El Rincón -más conocido como el Callejoncito- frecuentado por la plebe del INVAL (dejó muescas) de buenos bolatines, entre abanderados, escoltas de bandera y cuadros completos de honor -todos estudiantes antigüeños y de todo el territorio nacional- muchos exiliados de sus pueblos.

En este lugarcito vi llorar a muchos jóvenes (maldiciendo) a los Cuaches de Estadística y pedagogía; a don I. López de matemáticas; también en contra del moreno Spoldyn y de Rafael de la Oz, -los dos maestros de inglés-. También vi llorar de borrachos a estos patojos por Blanquita, la Colo, las Café Aspirinas y muchas chicas más, pero en brazos de las ménades de esta cantina.

Algunos chiquitillos y otros grandes caballos de Ubico se tomaban entre uno y dos octavos y se armaban de valor para ir a dar serenata a la novia del Instituto.
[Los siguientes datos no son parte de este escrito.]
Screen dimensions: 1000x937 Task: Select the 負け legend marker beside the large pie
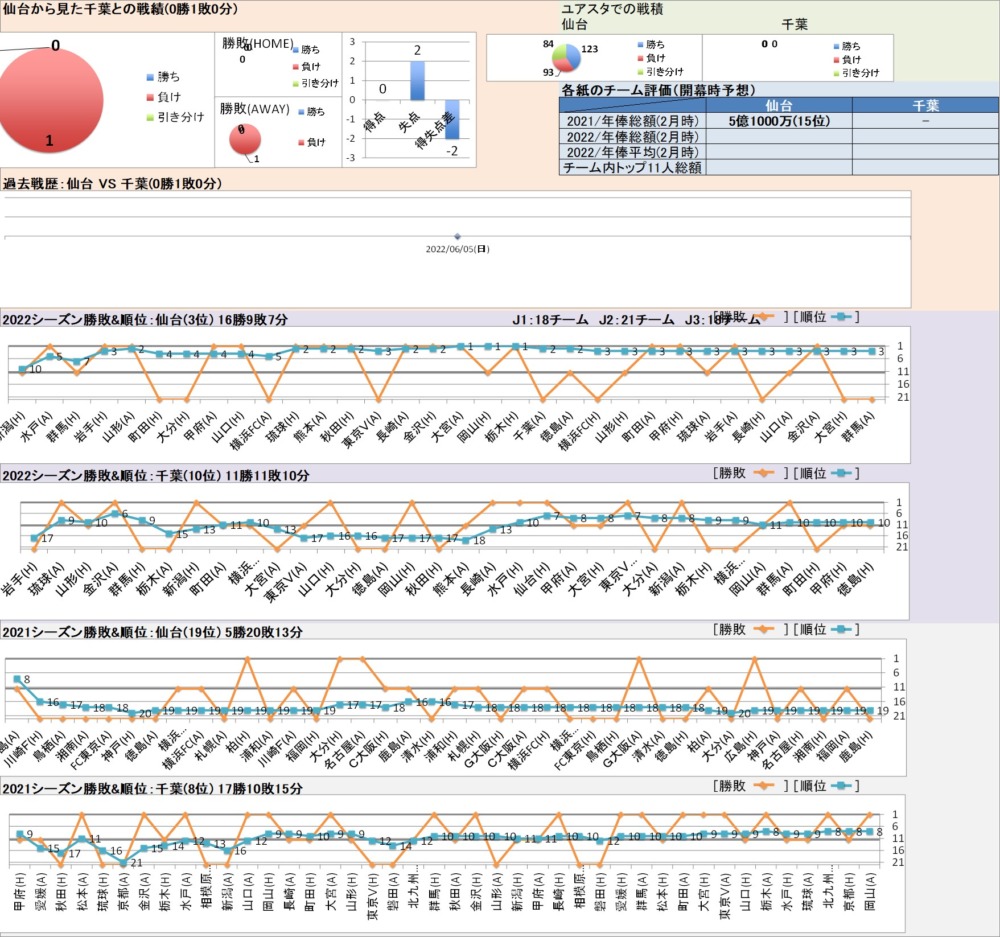(x=150, y=96)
Ya no terminaban llegando, se quedaban jugando chamusca en el callejón, hasta cuando -el que metía el último gol- y ya había amanecido.

A esas alturas los equipos tenían Madrina (dos peperechas del bar) y ellas, emocionadas, los premiaban con Coca Cola.

Supe (espero no estar mal informado) que el golpeador apodado Camotillos de Güisquil fue novio de una de estas disolutas patojas.

De estos buenos amigos, sólo quedan recuerdos.